Rewrite the data below, swapping each "computer-use agent" for "screen automation agent" and leaving everything else unchanged.

* _Item position entries_
━━━━━━

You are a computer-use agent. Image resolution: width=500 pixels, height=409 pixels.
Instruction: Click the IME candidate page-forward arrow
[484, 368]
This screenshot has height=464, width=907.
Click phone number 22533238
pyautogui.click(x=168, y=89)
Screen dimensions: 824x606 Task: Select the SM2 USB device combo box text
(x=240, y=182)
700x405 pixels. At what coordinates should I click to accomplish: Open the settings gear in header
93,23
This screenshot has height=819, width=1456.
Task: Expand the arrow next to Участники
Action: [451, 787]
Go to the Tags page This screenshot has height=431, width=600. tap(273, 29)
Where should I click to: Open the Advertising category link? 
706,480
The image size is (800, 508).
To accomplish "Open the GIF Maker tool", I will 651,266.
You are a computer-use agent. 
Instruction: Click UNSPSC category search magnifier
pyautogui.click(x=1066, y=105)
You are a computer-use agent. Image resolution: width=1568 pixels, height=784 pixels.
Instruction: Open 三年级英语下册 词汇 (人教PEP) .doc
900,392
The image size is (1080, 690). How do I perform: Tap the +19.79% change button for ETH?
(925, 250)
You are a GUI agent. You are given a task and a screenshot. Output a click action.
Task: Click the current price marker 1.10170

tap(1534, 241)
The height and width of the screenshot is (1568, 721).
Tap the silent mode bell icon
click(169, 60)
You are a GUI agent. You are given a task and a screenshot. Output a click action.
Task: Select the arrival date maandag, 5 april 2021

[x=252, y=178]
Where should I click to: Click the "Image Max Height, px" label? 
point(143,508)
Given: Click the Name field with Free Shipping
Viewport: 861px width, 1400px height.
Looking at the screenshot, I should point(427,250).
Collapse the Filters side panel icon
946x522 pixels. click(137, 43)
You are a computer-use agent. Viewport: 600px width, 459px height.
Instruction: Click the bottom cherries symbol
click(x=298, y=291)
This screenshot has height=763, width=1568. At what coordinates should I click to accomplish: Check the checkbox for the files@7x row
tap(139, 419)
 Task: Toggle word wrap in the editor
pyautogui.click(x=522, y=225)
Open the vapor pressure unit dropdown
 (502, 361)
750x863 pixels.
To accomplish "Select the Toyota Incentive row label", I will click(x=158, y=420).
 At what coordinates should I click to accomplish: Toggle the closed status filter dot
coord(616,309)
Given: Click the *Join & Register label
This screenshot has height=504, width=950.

━━━━━━

* _Written reply_
You are a screen automation agent. Image resolution: width=500 pixels, height=409 pixels.
Instruction: Click the IME candidate page-forward arrow
[484, 368]
This screenshot has height=464, width=907.
Click phone number 22533238
pyautogui.click(x=168, y=89)
Screen dimensions: 824x606 Task: Select the SM2 USB device combo box text
(x=240, y=182)
700x405 pixels. At what coordinates should I click to accomplish: Open the settings gear in header
93,23
This screenshot has height=819, width=1456.
Task: Expand the arrow next to Участники
Action: [451, 787]
Go to the Tags page This screenshot has height=431, width=600. tap(273, 29)
Where should I click to: Open the Advertising category link? 
706,480
The image size is (800, 508).
To accomplish "Open the GIF Maker tool", I will 651,266.
You are a screen automation agent. 
Instruction: Click UNSPSC category search magnifier
pyautogui.click(x=1066, y=105)
You are a screen automation agent. Image resolution: width=1568 pixels, height=784 pixels.
Instruction: Open 三年级英语下册 词汇 (人教PEP) .doc
900,392
The image size is (1080, 690). How do I perform: Tap the +19.79% change button for ETH?
(925, 250)
You are a GUI agent. You are given a task and a screenshot. Output a click action.
Task: Click the current price marker 1.10170

tap(1534, 241)
The height and width of the screenshot is (1568, 721).
Tap the silent mode bell icon
click(169, 60)
You are a GUI agent. You are given a task and a screenshot. Output a click action.
Task: Select the arrival date maandag, 5 april 2021

[x=252, y=178]
Where should I click to: Click the "Image Max Height, px" label? 
point(143,508)
Given: Click the Name field with Free Shipping
Viewport: 861px width, 1400px height.
Looking at the screenshot, I should point(427,250).
Collapse the Filters side panel icon
946x522 pixels. click(137, 43)
You are a screen automation agent. Viewport: 600px width, 459px height.
Instruction: Click the bottom cherries symbol
click(x=298, y=291)
This screenshot has height=763, width=1568. At what coordinates should I click to accomplish: Check the checkbox for the files@7x row
tap(139, 419)
 Task: Toggle word wrap in the editor
pyautogui.click(x=522, y=225)
Open the vapor pressure unit dropdown
 (502, 361)
750x863 pixels.
To accomplish "Select the Toyota Incentive row label", I will click(x=158, y=420).
 At what coordinates should I click to accomplish: Toggle the closed status filter dot
coord(616,309)
Given: Click the *Join & Register label
This screenshot has height=504, width=950.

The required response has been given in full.